Make sure the file is included by TypeScript. In tsconfig.json, verify that your custom types folder is part of the project:

{
  "compilerOptions": {
    "strict": true
  },
  "include": [
    "next-env.d.ts",
    "**/*.ts",
    "**/*.tsx",
    "types/**/*.d.ts"
  ]
}

This local patch tells the compiler that disableFontFamilyHashing is a valid option until the upstream package fixes the declaration.

4. Prefer module augmentation only if the original types are augmentation-friendly

Some packages expose types in a way that supports declaration merging cleanly, while others do not. If a direct module augmentation works in your setup, you can use a smaller patch:

declare module 'next/font/local' {
  interface LocalFontOptions {
    disableFontFamilyHashing?: boolean
  }
}

If this does not take effect, use the fuller declaration shown above.

5. Clear caches after patching types

Cached build artifacts can keep serving old declarations. Remove caches and rebuild:

rm -rf .next
rm -rf node_modules
rm -f bun.lockb package-lock.json pnpm-lock.yaml yarn.lock
bun install
bun run build

Only delete the lockfile that matches your package manager.

6. Validate against the upstream issue and release notes

Check the relevant Next.js issue tracker and release notes to confirm whether the typings fix has landed. Once it has, remove your temporary patch to avoid conflicts with official declarations.

Common Edge Cases

  • Editor shows an error but build succeeds: your IDE may be using a different TypeScript server cache than the CLI. Restart the TypeScript server or reopen the workspace.
  • Build fails only on CI: local and CI environments may be installing different dependency versions because of lockfile drift or an unpinned next range.
  • Patch file is ignored: your .d.ts file is probably outside the tsconfig.json include paths.
  • Wrong module name: some projects import from next/font/local, others from a different entry point. Patch the exact module you import.
  • Monorepo conflicts: another package may provide a different Next.js version, causing type resolution to pick the wrong declarations.
  • Temporary cast hides future errors: avoid broad casts like as any unless absolutely necessary. They silence the current problem but also remove useful type safety.

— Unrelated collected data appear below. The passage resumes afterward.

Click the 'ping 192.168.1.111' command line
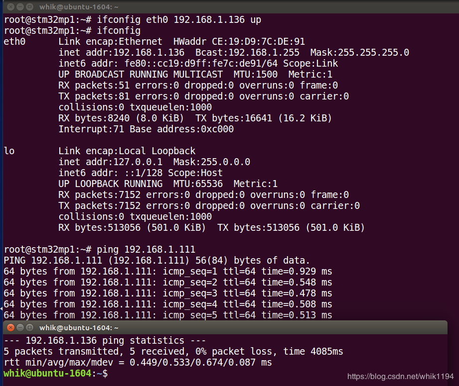459x386 pixels. [x=145, y=249]
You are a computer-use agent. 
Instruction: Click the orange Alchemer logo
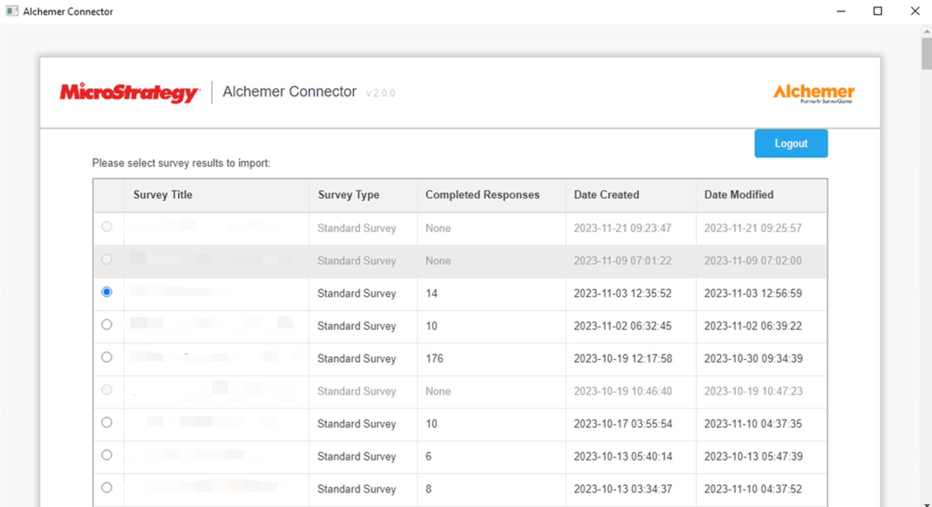point(813,92)
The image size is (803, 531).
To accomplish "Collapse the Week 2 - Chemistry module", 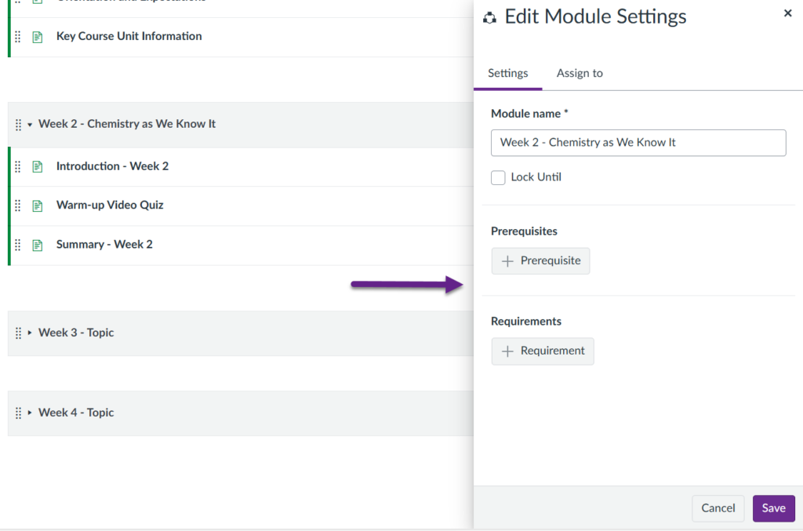I will 30,124.
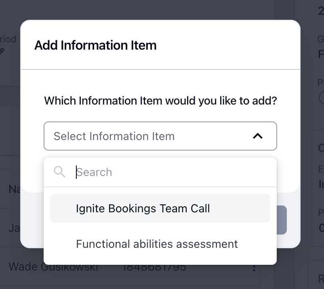Collapse dropdown using the up chevron
The height and width of the screenshot is (289, 324).
[x=258, y=136]
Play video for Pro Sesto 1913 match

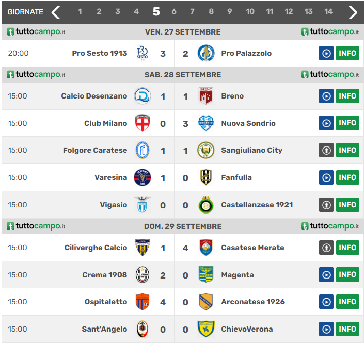[326, 53]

If you need a short-term unblock and want minimal risk, a narrow local declaration patch is much safer than disabling type checking globally.

FAQ

Why does disableFontFamilyHashing work in examples but fail in my build?

Because examples may target a newer or internal implementation state, while your installed package exports older type definitions. TypeScript validates the declarations you actually have, not the behavior you expect.

Can I fix this with as any?

Yes, but it is a poor long-term solution. For example:

localFont({
  src: './GeistVF.woff2',
  disableFontFamilyHashing: true,
} as any)

This bypasses the error, but it also removes safety for the whole options object. A targeted declaration patch is cleaner.

Should I commit the local .d.ts workaround?

Yes, if your team or CI needs a stable build before the upstream fix is available. Commit it with a comment linking to the relevant upstream issue, then remove it after upgrading to a fixed release.

The most reliable resolution is to keep runtime code and TypeScript declarations on the same Next.js release line. When those drift apart, issues like this appear immediately in strict builds.